冲洗：如果组织样本带有血液或其他体液，应先用生理盐水或PBS进行冲洗，以去除可能影响固定效果的物质。

固定：

固定液选择：常用的固定液有4%多聚甲醛溶液（或10%中性缓冲福尔马林），冰冻切片/神经组织可以使用OCT包埋剂。

固定时间：根据组织类型和实验要求而定，一般固定时间为室温18-24小时，但不宜过长，以免导致组织过度硬化和抗原性的丧失。

固定液量：固定液的量通常为组织体积的10-20倍，以确保组织能够充分浸入固定液中。大组织标本应切开固定，以免中间部分自溶解腐败。

注意事项：固定的温度通常为室温或4°C，避免高温导致组织损伤；在固定过程中，要确保组织样本完全浸入固定液中，避免出现未固定的部分；固定的容器应干净、无杂质，避免对组织造成污染。

二、包埋

1.目的：保护和支撑组织样本，以便在切片时保持其完整性。

2.步骤：

脱水：通过酒精梯度脱水，去除组织样本中的水分，以便于包埋介质能够充分渗透。

透明：使用透明剂（如二甲苯）去除组织样本中的酒精和其他溶剂，使组织样本变得透明。

浸蜡：将脱水透明的组织样本置于熔化的石蜡中，使石蜡均匀渗透。

包埋：将浸蜡后的组织样本放入模具中，倒入熔化的石蜡，然后让石蜡冷却凝固。

三、切片

1.目的：将包埋后的组织样本切割成薄片，以便于在显微镜下观察和检测。

2.步骤：

切片前的准备：确保包埋后的组织块已经充分冷却并固化。

切片：将包埋好的组织块固定在切片机的样本夹上，调整切片机的切片厚度（通常为4-5微米厚），进行切片。

展片：使用刷子或毛笔轻轻地将切好的组织切片从刀上取下，并放在温水（40℃）中展开。

烤片：将展好的切片粘附在载玻片上，并进行烘烤（如60℃烤片2小时），使切片牢固地附贴在载玻片上。

四、脱蜡水化

1.目的：将组织切片从石蜡中释放出来，并使其恢复到适合进行后续抗原检测和染色的状态。

2.步骤：

脱蜡：将切片置于二甲苯中浸泡，以溶解和去除切片上的石蜡。

水化：通过梯度乙醇处理切片，去除组织中的二甲苯，并使组织恢复到水合状态。

五、后续处理

1.抗原修复：通过修复过程暴露被固定时隐藏的抗原表位，提高抗体的结合效率。常用的修复方法有微波热修复、水浴热修复、高压热修复和酶解修复等。

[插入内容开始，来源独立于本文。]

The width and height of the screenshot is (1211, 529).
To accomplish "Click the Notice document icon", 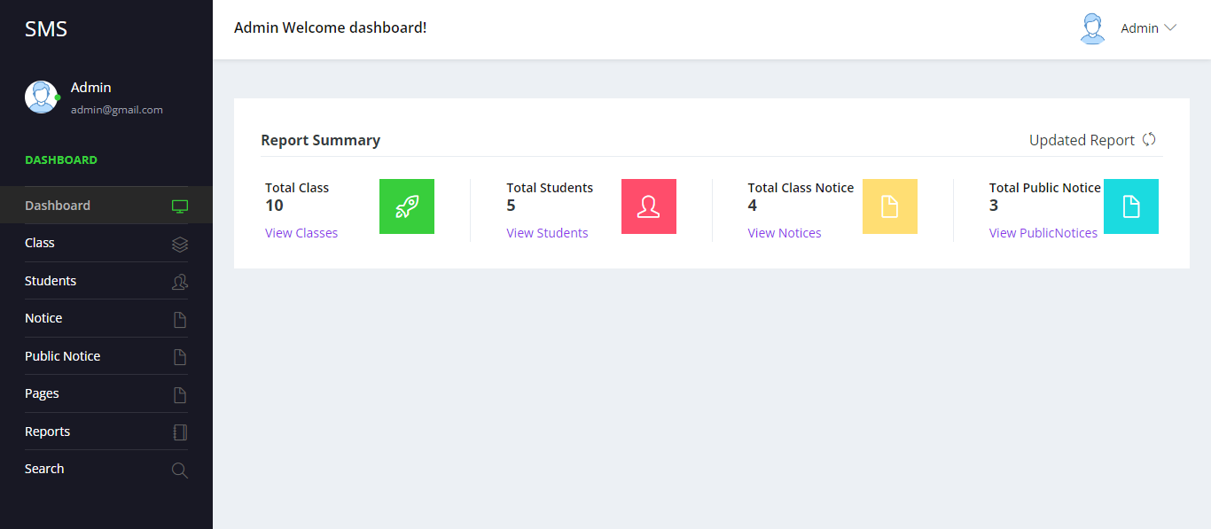I will (180, 318).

2.内源性酶灭活：消除细胞或组织中内源性酶和活性物质的影响，降低背景噪音，提高实验的特异性和敏感性。

3.封闭：封闭组织切片上非特异性结合位点，防止抗体与这些位点结合，从而减少背景信号。

4.一抗孵育：特异性识别目标抗原，为后续的检测提供准确标记。

5.二抗孵育、显色、复染、封片观察：按照实验流程进行后续操作，最终在显微镜下观察显色部位并进行分析。

六、注意事项

1.在整个实验过程中，要注意操作规范和实验条件的控制，以确保实验结果的准确性和可靠性。

2.样本固定、包埋、切片和脱蜡水化等步骤是免疫组化实验的基础和关键，必须严格按照实验流程进行操作。

3.在实验过程中遇到问题时，要及时查找原因并采取相应的解决措施，以确保实验的顺利进行。